Task goal: Go line by line through the records below. Copy whichever lines contain the string "Duinzand".

** Opening Records shown block **

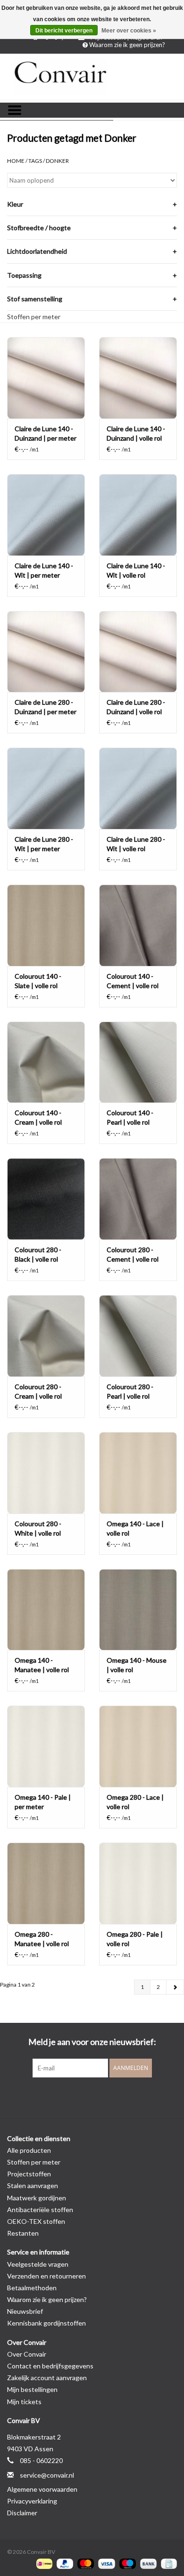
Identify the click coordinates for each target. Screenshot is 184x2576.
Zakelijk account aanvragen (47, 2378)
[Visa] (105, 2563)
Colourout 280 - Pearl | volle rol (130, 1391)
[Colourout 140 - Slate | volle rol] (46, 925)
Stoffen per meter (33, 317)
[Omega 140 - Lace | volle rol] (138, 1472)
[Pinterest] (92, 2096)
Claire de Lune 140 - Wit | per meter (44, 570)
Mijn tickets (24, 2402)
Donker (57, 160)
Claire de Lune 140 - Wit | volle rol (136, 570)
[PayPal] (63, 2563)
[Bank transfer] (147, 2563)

** Closing Records shown block **
** Opening Records shown block **

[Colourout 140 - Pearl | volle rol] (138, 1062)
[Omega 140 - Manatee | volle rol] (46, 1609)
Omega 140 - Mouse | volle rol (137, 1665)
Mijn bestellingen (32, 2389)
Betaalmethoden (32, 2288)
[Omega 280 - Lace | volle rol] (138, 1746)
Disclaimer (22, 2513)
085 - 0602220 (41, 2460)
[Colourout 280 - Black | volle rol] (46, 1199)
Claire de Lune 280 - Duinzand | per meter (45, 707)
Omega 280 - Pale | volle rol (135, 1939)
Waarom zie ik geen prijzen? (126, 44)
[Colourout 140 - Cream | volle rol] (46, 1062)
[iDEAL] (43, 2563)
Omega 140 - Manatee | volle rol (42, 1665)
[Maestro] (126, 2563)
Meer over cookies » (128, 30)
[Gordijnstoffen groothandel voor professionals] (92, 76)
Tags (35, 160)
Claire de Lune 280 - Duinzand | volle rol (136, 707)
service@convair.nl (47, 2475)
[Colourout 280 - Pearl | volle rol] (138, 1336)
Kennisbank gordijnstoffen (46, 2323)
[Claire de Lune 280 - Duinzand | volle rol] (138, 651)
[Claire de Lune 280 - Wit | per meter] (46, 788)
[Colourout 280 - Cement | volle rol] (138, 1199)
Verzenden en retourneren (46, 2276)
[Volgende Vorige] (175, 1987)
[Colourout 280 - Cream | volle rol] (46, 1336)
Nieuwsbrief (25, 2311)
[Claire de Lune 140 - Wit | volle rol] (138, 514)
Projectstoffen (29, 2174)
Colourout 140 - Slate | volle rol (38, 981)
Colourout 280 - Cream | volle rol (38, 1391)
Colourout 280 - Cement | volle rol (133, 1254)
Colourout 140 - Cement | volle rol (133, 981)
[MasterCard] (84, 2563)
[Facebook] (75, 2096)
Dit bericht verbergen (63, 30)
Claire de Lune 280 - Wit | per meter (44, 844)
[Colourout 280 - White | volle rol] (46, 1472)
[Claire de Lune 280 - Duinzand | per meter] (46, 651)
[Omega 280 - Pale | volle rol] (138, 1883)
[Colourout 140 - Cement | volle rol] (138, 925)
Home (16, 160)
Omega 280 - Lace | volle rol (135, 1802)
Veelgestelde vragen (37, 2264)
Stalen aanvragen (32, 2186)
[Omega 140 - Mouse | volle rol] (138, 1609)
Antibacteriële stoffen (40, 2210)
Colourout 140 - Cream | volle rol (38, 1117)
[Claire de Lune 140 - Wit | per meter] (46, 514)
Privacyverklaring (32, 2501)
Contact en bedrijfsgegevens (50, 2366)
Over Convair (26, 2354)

** Closing Records shown block **
** Opening Records shown block **

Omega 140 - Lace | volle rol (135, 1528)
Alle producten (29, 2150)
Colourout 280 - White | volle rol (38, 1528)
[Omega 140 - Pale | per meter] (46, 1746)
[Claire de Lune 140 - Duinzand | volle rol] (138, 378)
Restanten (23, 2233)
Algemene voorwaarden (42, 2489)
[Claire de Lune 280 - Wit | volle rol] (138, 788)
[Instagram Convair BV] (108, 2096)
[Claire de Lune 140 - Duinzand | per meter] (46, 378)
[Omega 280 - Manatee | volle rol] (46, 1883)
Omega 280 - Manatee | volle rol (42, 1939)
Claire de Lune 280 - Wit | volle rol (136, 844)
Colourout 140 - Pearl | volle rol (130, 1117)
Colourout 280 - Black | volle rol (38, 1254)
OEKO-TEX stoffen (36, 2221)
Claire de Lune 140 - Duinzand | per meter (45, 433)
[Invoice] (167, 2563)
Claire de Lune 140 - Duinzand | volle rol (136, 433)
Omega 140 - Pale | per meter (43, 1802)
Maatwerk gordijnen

** Closing Records shown block **

Response:
Claire de Lune 280 - Duinzand | per meter (45, 707)
Claire de Lune 280 - Duinzand | volle rol (136, 707)
[Claire de Lune 280 - Duinzand | volle rol] (138, 651)
[Claire de Lune 280 - Duinzand | per meter] (46, 651)
[Claire de Lune 140 - Duinzand | volle rol] (138, 378)
[Claire de Lune 140 - Duinzand | per meter] (46, 378)
Claire de Lune 140 - Duinzand | per meter (45, 433)
Claire de Lune 140 - Duinzand | volle rol (136, 433)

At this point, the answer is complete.